Our responsibility is to express a conclusion on the half year financial statements in the half year financial
report based on our review.
Scope of Review
KPMG UK conducted its review in accordance with International Standard on Review Engagements (UK
and Ireland) 2410 Review of Interim Financial Information Performed by the Independent Auditor of the
Entity issued by the Auditing Practices Board for use in the United Kingdom.

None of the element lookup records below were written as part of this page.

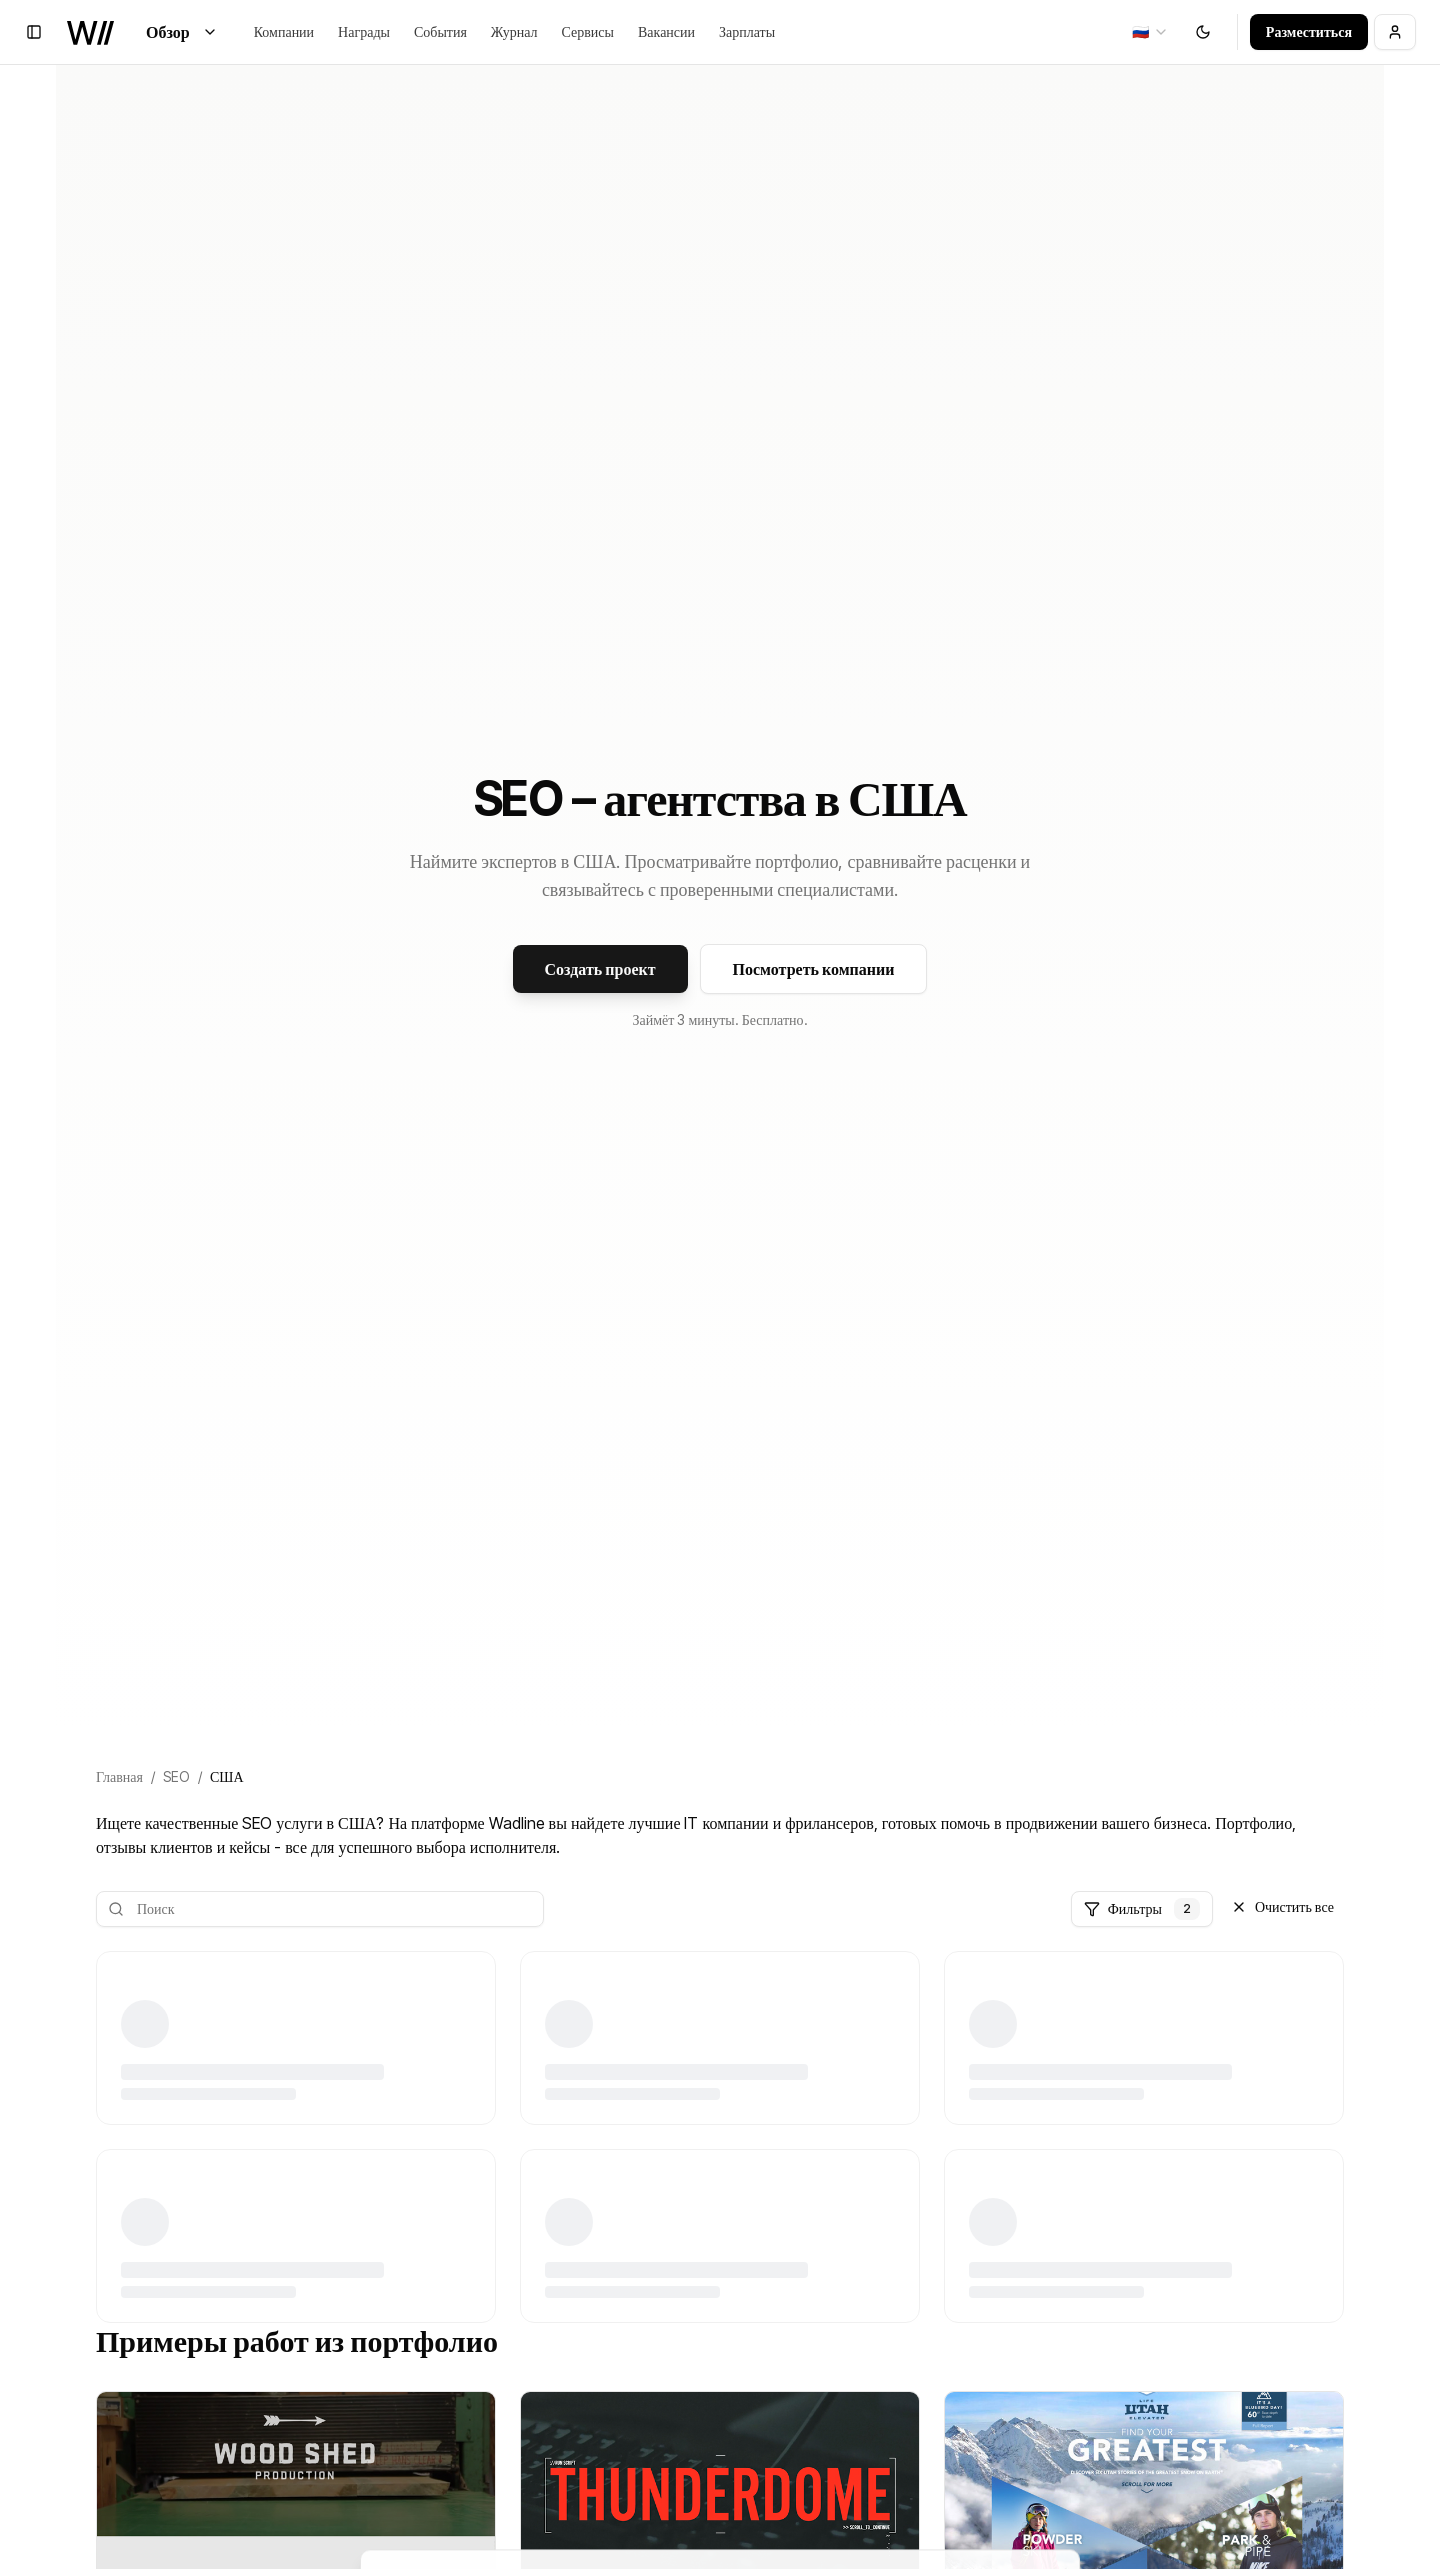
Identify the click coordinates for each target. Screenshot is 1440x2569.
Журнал (514, 31)
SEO (176, 1776)
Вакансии (666, 31)
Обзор (182, 32)
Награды (364, 31)
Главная (119, 1776)
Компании (284, 31)
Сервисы (588, 31)
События (440, 31)
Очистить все (1282, 1906)
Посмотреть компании (814, 969)
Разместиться (1309, 31)
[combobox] (1150, 32)
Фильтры (1142, 1909)
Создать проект (600, 969)
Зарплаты (747, 31)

KPMG Australia conducted its review in accordance with Auditing Standard on Review Engagements
ASRE 2410 Review of a Financial Report Performed by the Independent Auditor of the Entity as issued by
the Australian Auditing and Assurance Standards Board. As auditor of BHP Billiton Limited, KPMG
Australia is required by ASRE 2410 to comply with the ethical requirements relevant to the audit of the
annual financial report.
A review of half year financial statements consists of making enquiries, primarily of persons responsible for
financial and accounting matters, and applying analytical and other review procedures. A review is
substantially less in scope than an audit conducted in accordance with auditing standards and
consequently does not enable us to obtain assurance that we would become aware of all significant
matters that might be identified in an audit. Accordingly, we do not express an audit opinion.
Independence
In conducting its review, KPMG Australia has complied with the independence requirements of the
Australian Corporations Act 2001.
Review conclusion by KPMG UK
Based on our review, nothing has come to our attention that causes us to believe that the condensed half-
year financial statements in the half-year financial report for the six months ended 31 December 2014 are
not prepared, in all material respects, in accordance with IAS 34 Interim Financial Reporting, as adopted by
the EU, and the DTR of the UK FCA.
Stephen Oxley
Partner
For and on behalf of KPMG LLP
Chartered Accountants
London
25 February 2015
Review conclusion by KPMG Australia
Based on our review, which is not an audit, we have not become aware of any matter that makes us
believe that the condensed half year financial statements and directors’ declaration of the Group are not in
accordance with the Australian Corporations Act 2001, including:
a) giving a true and fair view of the Group’s financial position as at 31 December 2014 and of its
performance for the half year ended on that date; and
b) complying with Australian Accounting Standard AASB 134 Interim Financial Reporting and the
Australian Corporations Regulations 2001.
KPMG
Anthony Young
Partner
Melbourne
24 February 2015
KPMG, an Australian partnership and KPMG LLP, a UK limited liability partnership, are member firms of the
KPMG network of independent member firms affiliated with KPMG International Cooperative (‘KPMG
International’) a Swiss entity.
KPMG Australia’s liability limited by a scheme approved under Professional Standards Legislation.